Thursday, 24 November⋅11:00 – 12:00 (CET)
## Who?
James, Rike, @maxulysse, Jonathan Bader, Kevin Styp-Rekowksi, Florian Katerndahl, Fabian Lehmann
Part of https://fonda.hu-berlin.de/
## Agenda
- Introducing nf-core:
- best practice pipelines
- Shared modules/subworkflows to be used outside of nf-core as well
- Shared configs
- Tooling around that to make it easy-to-use
- Guidelines/Requirements
- Current use:
- Use pipelines to test computational hypothesis, at the moments not always focues on specific domain
- Domain in earth science
- Overall question: feasibility of opening nf-core to earth sciences as discipline?
- Currently we are very bioinformatics focused, exploring opening up
- Inspired by:
- https://arxiv.org/abs/2210.08897
- Cited a nf-core pipelines -> possible candidates whether nf-core can expand to earth science
- Discuss with them:
- What workflow manangers are actually used?:
- Geomagnetism: 0, currently not used at all. Manual python/fortran scripts, chained in SLURM.
- HPC used.

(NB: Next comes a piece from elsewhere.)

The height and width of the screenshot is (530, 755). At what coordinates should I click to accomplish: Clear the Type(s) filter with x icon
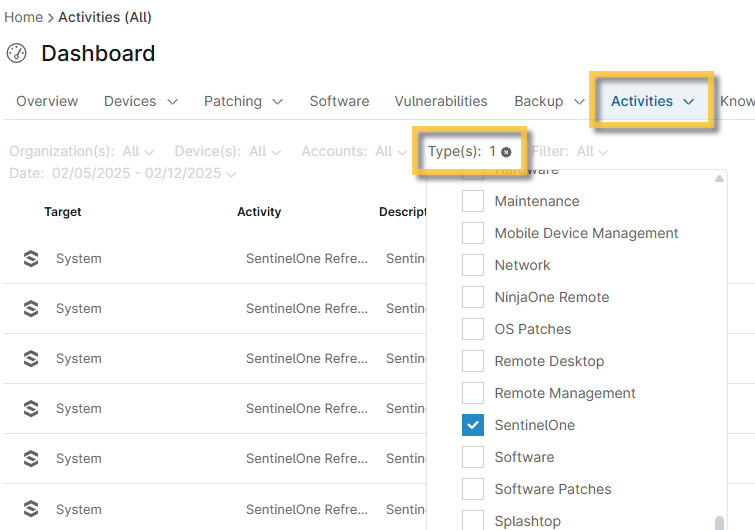pos(506,152)
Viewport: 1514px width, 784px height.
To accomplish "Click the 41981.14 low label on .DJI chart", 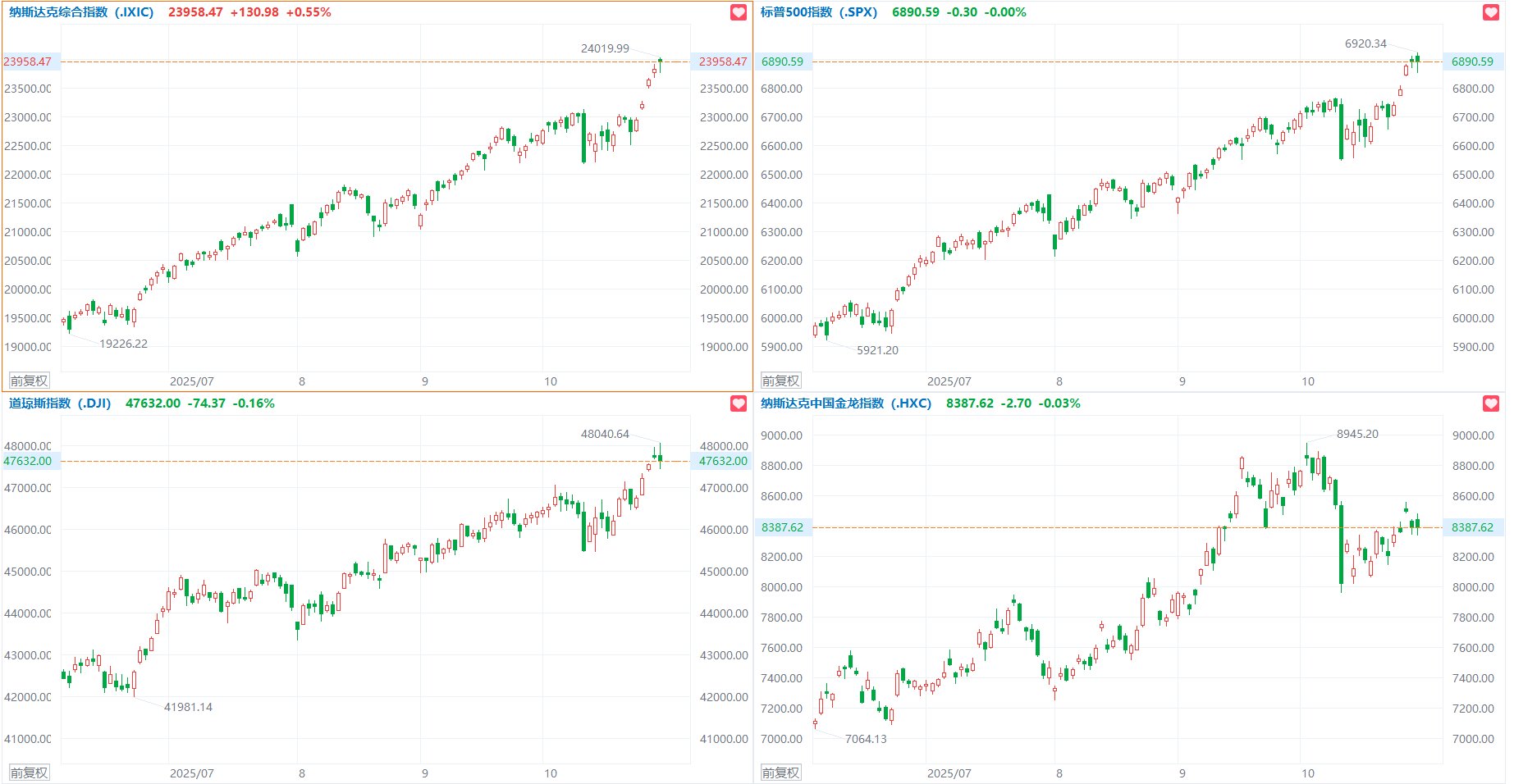I will click(x=188, y=707).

Sharing of workflow is a concern & reproducibilty
- Kubernetes
- How standardised is earth sciences pipelines etc (very fragmented, or people like sharing?):
- nothing is standardised (neither geomagentism and remote sensing), often not really a wf management systems
- FORCE (remote sensing specific pipeline framework) https://davidfrantz.github.io/code/force/: wrapped into nextflow worked well (https://github.com/CRC-FONDA/FORCE2NXF-Rangeland)
- How familiar is the field with the command line, how much do people want to have a gui:
- Varies by group: some prefer GUI interfaces (e.g. remote sensing), some are very experiences with low-level calls)

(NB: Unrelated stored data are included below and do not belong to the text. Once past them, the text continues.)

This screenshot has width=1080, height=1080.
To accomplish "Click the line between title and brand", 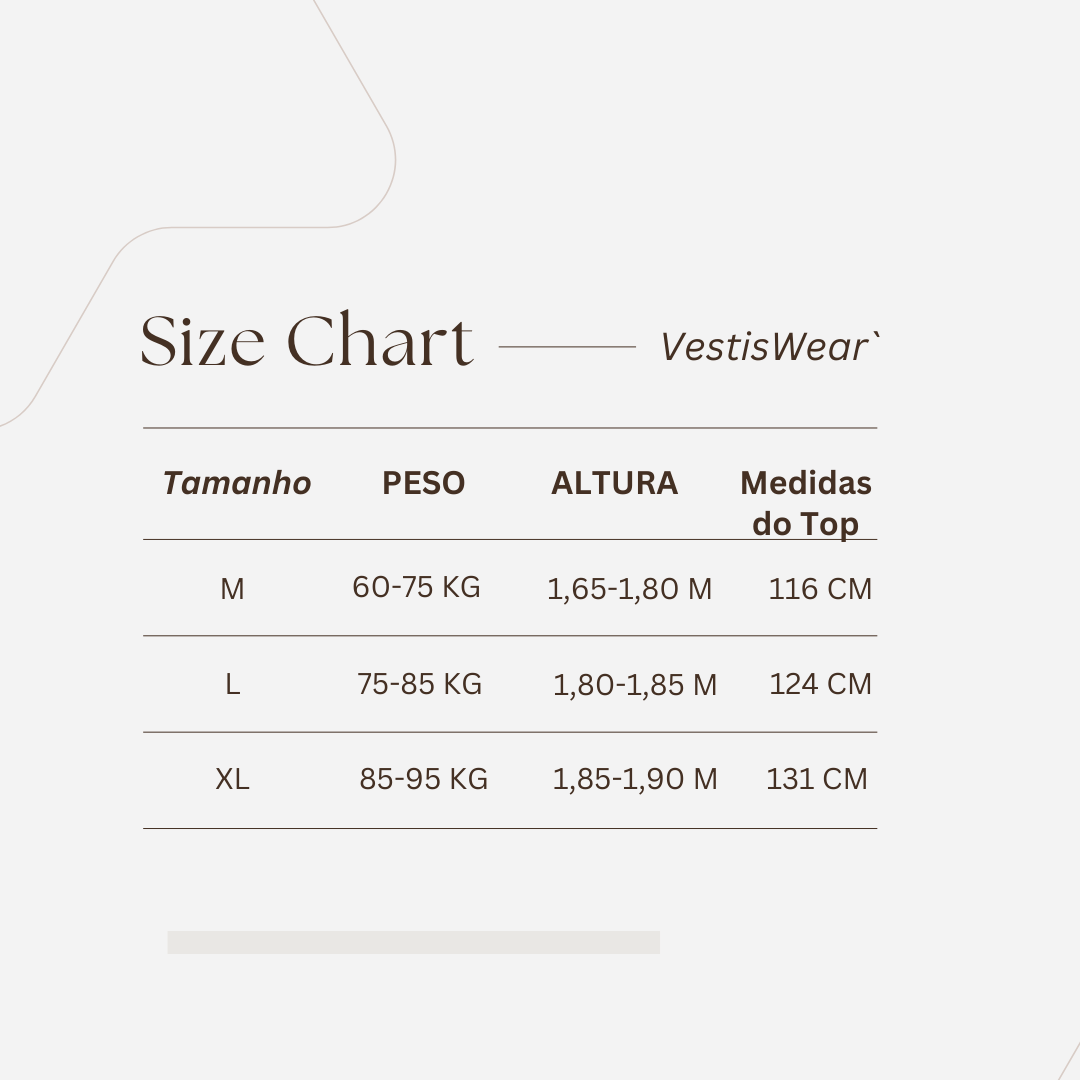I will pyautogui.click(x=567, y=347).
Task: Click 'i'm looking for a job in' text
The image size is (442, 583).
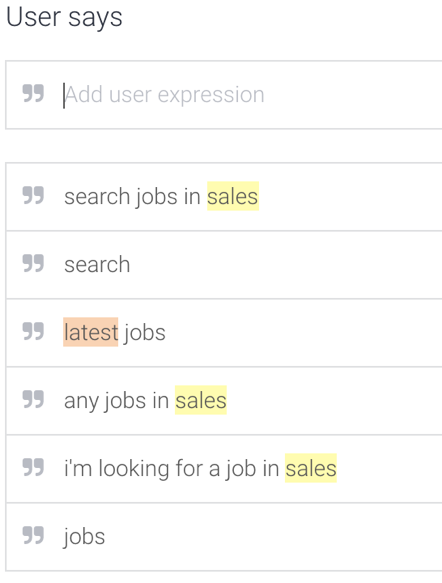Action: point(171,468)
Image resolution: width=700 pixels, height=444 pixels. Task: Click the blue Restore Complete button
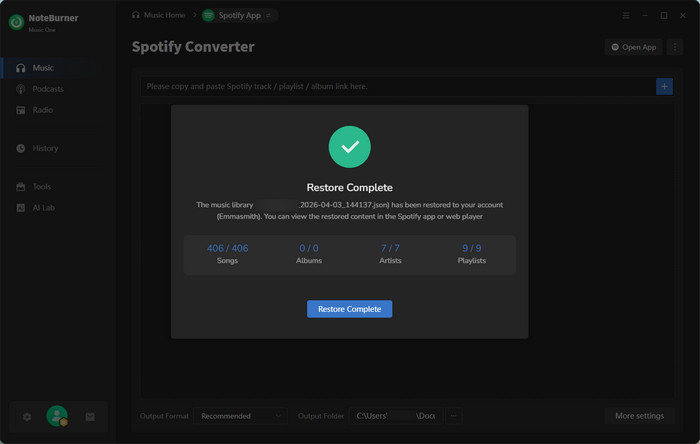[349, 309]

- How much is open-source adopted in earth sciences?
- ELIXIR?
- mixed bag
- Is there already a similar concept/community in this field?
- If not what are things we can improve on our side?

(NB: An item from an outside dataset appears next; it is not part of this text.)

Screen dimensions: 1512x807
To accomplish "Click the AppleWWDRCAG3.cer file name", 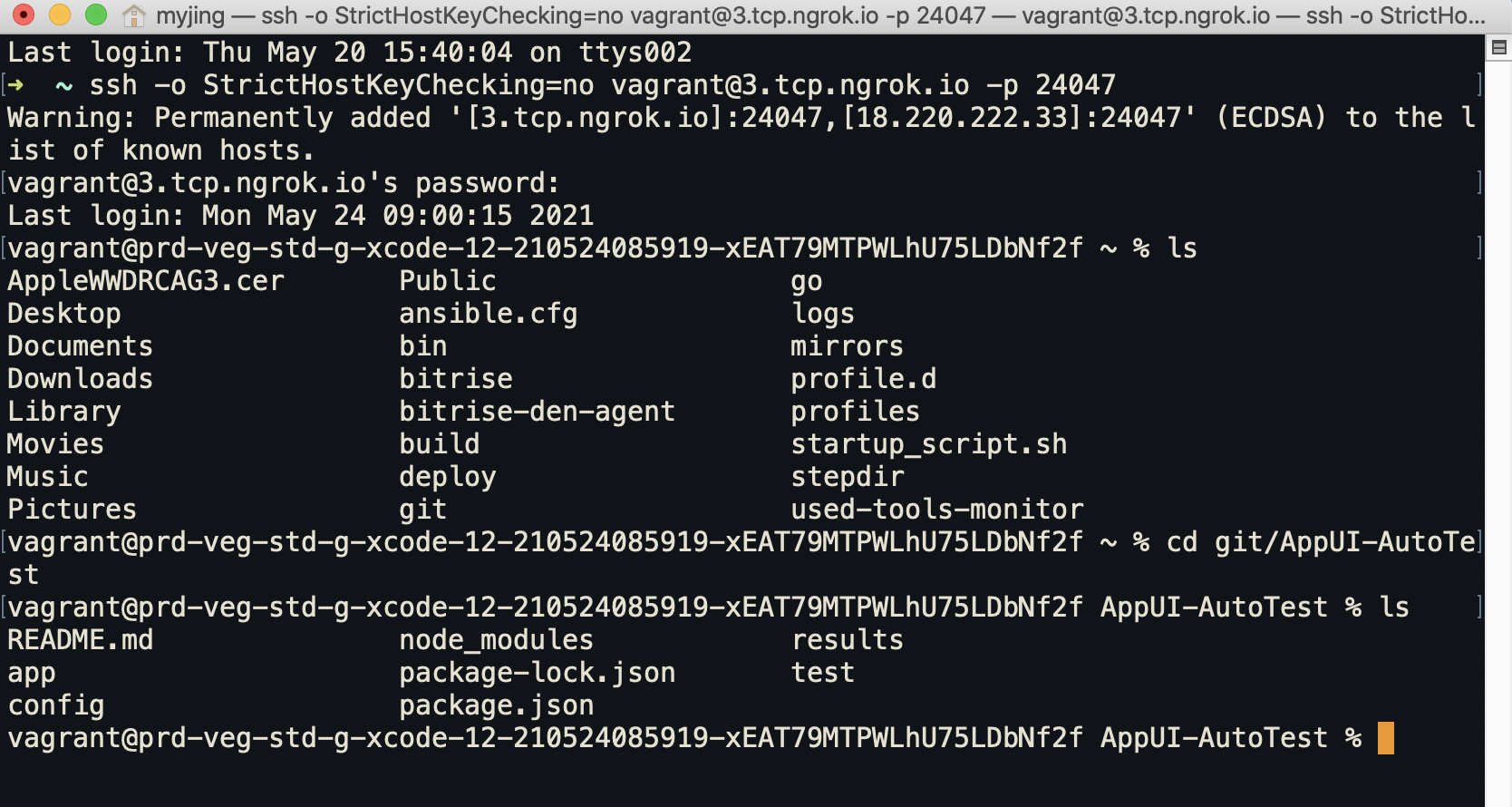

- What is nf-core missing for earth sciences researchers to add their pipelines to nf-core
- One container to rule them all (Force), there might be challenges to split it up into smaller containers --> this could probably be circumvented by reusing the same container for all processes.
- Proprietary software that is not publishable at the moment
- What types of data do they typically use (files? streaming)?
-
- Sizes of data? Typical database(?) sizes?
- Because will influence compatibility with github actions, test datasets etc.
- TB - PB depending on the group ( varies widely)
- Are tools typically part of conda/containerised?
- pip, conda, difficulties with different gcc versions
- Some tools need to be pre-compiled, or are proprietary (slowly transitioning open software/open code; ESA is a major funder in the field and pushing towards it)
- Similar challenges: code is not always shared and usable in papers
- Tangential question?
- https://arxiv.org/abs/2211.12076
- Cool! What was the test data? Publish the more optimised output?
- Idea: share trace files voluntarily to a shared repo to allow benchmarking/optimising based historical runs. --> awesome idea, need a bigger infrastructure setup for this
-